By following a customer-focused, time-focused template when researching and writing case studies, we can instead impress readers with our customer’s success, and motivate them to learn more.
When developing a case study with an existing customer, I work through a simple series of questions focusing on the customer’s experience at three key points in time:
- Before your product or service: the drudgery your customer had previously endured.
- The customer’s “moment of epiphany”: when the customer realized your product or service was the right one.
- After your product or service: the old drudgery is gone, replaced with success!
First, what was the customer doing before your product or service? The more intolerable drudgery we can genuinely convey here, the better. Quantifying the drudgery our customer experienced in this “before” stage is also essential: how many dollars or personnel-hours were being lost by your customer? Less tangible but no less real consequences of this drudgery are welcome as well; for example, what business decisions might have been compromised due to the unacceptable status quo?

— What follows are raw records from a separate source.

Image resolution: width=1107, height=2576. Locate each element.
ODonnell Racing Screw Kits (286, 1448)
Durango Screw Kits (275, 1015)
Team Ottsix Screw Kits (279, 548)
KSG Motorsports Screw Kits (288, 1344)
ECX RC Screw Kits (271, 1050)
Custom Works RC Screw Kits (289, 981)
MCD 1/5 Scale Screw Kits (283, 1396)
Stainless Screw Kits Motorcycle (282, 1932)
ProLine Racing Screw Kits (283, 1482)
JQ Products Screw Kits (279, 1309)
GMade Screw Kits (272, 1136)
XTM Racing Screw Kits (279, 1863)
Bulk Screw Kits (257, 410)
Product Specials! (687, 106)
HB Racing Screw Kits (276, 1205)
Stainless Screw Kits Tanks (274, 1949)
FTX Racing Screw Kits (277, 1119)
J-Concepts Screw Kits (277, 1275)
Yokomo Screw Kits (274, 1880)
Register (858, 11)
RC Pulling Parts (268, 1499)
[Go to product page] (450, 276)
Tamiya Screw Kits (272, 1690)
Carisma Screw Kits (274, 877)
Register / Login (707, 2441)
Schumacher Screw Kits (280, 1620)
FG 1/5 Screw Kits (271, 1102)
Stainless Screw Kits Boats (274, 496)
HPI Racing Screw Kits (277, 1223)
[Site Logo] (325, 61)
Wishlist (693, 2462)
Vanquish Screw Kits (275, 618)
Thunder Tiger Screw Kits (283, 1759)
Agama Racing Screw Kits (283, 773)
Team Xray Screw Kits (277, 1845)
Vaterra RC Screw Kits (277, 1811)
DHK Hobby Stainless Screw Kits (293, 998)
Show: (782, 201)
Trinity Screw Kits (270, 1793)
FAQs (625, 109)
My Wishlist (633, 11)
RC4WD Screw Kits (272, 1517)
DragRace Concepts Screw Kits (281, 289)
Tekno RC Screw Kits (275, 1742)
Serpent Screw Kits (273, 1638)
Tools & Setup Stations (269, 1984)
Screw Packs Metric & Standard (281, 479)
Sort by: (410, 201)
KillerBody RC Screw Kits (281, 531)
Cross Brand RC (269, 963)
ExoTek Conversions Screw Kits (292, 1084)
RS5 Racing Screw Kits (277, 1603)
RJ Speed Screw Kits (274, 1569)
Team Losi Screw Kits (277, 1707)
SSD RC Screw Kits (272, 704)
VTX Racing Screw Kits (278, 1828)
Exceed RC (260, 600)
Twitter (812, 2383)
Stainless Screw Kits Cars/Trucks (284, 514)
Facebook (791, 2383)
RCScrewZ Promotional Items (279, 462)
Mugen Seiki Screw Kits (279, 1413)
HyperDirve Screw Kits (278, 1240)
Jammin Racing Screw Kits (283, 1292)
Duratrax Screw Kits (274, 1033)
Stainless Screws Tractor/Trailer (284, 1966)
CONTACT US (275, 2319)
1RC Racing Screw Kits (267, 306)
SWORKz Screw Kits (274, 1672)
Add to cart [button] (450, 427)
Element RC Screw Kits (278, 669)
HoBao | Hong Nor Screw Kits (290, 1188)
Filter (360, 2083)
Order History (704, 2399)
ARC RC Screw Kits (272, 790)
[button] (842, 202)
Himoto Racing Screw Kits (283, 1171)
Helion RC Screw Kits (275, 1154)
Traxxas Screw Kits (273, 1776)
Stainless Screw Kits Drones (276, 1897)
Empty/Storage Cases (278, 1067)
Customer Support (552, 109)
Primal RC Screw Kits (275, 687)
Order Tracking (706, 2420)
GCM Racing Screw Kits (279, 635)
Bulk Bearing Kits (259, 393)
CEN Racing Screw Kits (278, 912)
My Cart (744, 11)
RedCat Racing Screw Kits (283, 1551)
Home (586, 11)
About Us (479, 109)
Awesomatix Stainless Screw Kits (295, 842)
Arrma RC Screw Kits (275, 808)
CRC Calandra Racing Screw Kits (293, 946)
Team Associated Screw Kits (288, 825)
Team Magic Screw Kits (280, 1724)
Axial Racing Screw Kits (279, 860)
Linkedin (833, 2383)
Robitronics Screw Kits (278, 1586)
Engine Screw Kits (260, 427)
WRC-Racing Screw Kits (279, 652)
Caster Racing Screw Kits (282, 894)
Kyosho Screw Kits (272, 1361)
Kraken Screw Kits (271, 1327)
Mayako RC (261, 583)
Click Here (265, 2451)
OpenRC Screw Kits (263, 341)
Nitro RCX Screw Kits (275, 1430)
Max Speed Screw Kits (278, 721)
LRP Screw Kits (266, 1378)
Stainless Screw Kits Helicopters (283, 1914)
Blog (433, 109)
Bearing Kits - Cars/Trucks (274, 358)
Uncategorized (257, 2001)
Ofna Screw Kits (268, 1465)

Next, ask your customer how and when they realized, “Yes! This is the right solution for us! The dark days of our drudgery are over! Help is on the way!” I’m only half-kidding here: we must convey to the reader what triggered the customer’s decision to buy; what led the customer to confidently conclude that our product or service is uniquely capable of solving their problems. Identify the unique features and functionality relevant to this moment of epiphany, and how they translate into providing business benefits – a process Pragmatic Marketing calls marketecture.
Now, focus on the “after” phase: your product or service has been implemented for the customer, leaving a trail of roses in your path. Again, I’m only half-kidding: we must convey that the customer now knows their decision was a winner. What new success has replaced the old drudgery?
Take the time to carefully walk through with your customer one or more specific, mission-critical, and previously costly and frustrating business processes. How has your product or service resolved the drudgery that once plagued this business process? What measurable savings in money or time has the customer since realized, thanks to those previously noted unique features of your product or service?
Good questions to wrap up the case study research process include: what plans does the company have to expand the use of your product or service? Are there any other thoughts or points the customer thinks are important that were not yet raised?
When writing the actual case study, quote the customer directly wherever possible. Direct quotes from the customer declaring in their own words how valuable your product or service is to them will always earn more attention and credibility from readers than any narrative text.
Also… please avoid using those generic case study sub-headings; i.e., The Problem, The Solution and Results. They provide no value to the reader and offer nothing in the way of SEO (a Google search for problem solution results yields 1.4 billion hits). Your case study sub-headings should be written such that if your reader reads only the sub-headings, they still get a TL;DR understanding of your case study. Here is an example from some previous work of mine.
Even those who have never seen A Christmas Story can probably guess whether Ralphie, in spite of his unsuccessful writing effort, still got his prized BB gun on Christmas Day (no thanks to Santa, though 🙄). Of course, product marketers must rely on more than good fortune to get the favorable attention of potential new customers. Compelling case studies are a one of the best means to do so. By asking your customer time-focused questions and actively listening, the customer will essentially tell you what relevant information belongs in the case study – before, during and after their smart decision to select your product or service.